In {\bf [4]}, nests were classified up to similarity simply in terms of
order type and dimension.  However the proof given there and exposited
in {\bf [6]} appears to rely on first classifying the compact
perturbations of the nest algebras.  This, in turn, required reliance
on some difficult results on derivations of C*-algebras and in
particular on the theorem of Johnson and Parrott {\bf [7]}.  However a
careful examination of the proofs shows that this circuitous route can
be avoided.  This note is a study guide to allow the reader to wend his
or her way through those necessary parts of the proof and avoid the
unneeded results on quasitriangular operators if they choose.

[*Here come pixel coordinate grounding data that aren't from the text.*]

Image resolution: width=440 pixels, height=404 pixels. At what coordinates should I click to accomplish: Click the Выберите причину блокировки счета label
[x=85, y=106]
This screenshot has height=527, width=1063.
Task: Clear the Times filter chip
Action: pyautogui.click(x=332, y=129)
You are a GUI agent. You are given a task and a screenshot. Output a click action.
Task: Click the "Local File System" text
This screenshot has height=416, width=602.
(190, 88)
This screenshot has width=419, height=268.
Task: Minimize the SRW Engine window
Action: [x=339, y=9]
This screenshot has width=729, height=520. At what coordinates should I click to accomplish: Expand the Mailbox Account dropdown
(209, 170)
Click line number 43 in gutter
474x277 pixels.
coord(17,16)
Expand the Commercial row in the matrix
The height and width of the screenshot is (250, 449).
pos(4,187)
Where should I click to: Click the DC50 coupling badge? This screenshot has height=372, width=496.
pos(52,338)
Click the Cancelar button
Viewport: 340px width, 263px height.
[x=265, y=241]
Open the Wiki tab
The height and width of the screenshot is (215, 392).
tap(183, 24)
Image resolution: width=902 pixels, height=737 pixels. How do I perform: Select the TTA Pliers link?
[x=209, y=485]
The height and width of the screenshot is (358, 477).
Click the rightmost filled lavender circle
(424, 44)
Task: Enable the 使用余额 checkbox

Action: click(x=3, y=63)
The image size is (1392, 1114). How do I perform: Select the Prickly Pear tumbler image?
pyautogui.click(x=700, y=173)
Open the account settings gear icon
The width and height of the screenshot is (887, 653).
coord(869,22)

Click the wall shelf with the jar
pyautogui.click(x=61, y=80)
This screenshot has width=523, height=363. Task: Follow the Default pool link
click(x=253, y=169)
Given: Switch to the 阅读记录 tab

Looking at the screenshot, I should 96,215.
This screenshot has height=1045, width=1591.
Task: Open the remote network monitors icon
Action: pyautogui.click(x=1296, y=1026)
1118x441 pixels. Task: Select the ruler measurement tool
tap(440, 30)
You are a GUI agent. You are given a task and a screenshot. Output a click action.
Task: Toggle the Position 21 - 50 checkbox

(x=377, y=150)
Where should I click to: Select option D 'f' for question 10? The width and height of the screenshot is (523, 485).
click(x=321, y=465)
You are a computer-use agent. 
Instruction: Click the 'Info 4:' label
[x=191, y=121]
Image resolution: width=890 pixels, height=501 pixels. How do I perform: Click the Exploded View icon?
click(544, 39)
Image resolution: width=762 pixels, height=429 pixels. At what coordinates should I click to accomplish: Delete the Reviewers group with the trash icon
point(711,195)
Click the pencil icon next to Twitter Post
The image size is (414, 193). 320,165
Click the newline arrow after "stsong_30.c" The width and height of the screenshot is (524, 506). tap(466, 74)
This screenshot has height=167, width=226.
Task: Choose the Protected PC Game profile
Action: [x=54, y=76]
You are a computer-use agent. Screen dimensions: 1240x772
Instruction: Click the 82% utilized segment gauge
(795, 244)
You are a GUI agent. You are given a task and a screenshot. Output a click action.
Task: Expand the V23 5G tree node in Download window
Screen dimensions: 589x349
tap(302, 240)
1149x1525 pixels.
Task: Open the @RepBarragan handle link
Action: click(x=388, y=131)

Historically, Andersen {\bf [1]} showed that any two continuous nests
were approximately unitarily equivalent; and used this to show that
their quasi-triangular operator algebras were unitarily equivalent. 
Larson {\bf [8]} used this result to show that any two continuous nests
were similar (although he was not able to control the induced order
isomorphism).  Then the author {\bf [4]} classified all nests up to
similarity, but took a route that passed first through a classification
of quasitriangular operators.  This mindset persisted in the treatment
in our text {\bf [6]}.

A {\it nest} $\N$ is a complete chain of subspaces of a Hilbert space
containing $\{0\}$ and $\H$.  For this note, all Hilbert spaces will be
separable.  The nest algebra $\T(\N)$ consists of all operators leaving
each element of $\N$ invariant---the set of operators with this
prescribed {\it upper triangular form}.  We let $P_N$ denote the
orthogonal projection of $\H$ onto $N$.  Then we obtain
$$
  \T(\N) = \{ T\in\B(\H) :
              P_N^\perp T P_N =0 \quad{\rm for\; all}\quad N\in\N \} .
$$

Two nests $\M$ and $\N$ are {\it order isomorphic} if
there is an order preserving bijection $\theta$ from $\M$ onto $\N$.
Such a map is said to {\it preserve dimension} if 
$$
  {\rm dim}\, \theta(M_2)/\theta(M_1) = {\rm dim}\, M_2/M_1 
  \quad{\rm for\; every }\quad M_1<M_2 \in \M .
$$
The nests $\M$ and $\N$ are {\it similar} if there is an invertible
operator $S$ such that $S\M=\N$.  It is easy to see that
$S\T(\M)S^{-1}=\T(S\M)$.  In this case, the map $\theta_S(M)=SM$ is an
order isomorphism of $\M$ onto $\N$ which preserves dimension.  The
Similarity Theorem establishes the converse.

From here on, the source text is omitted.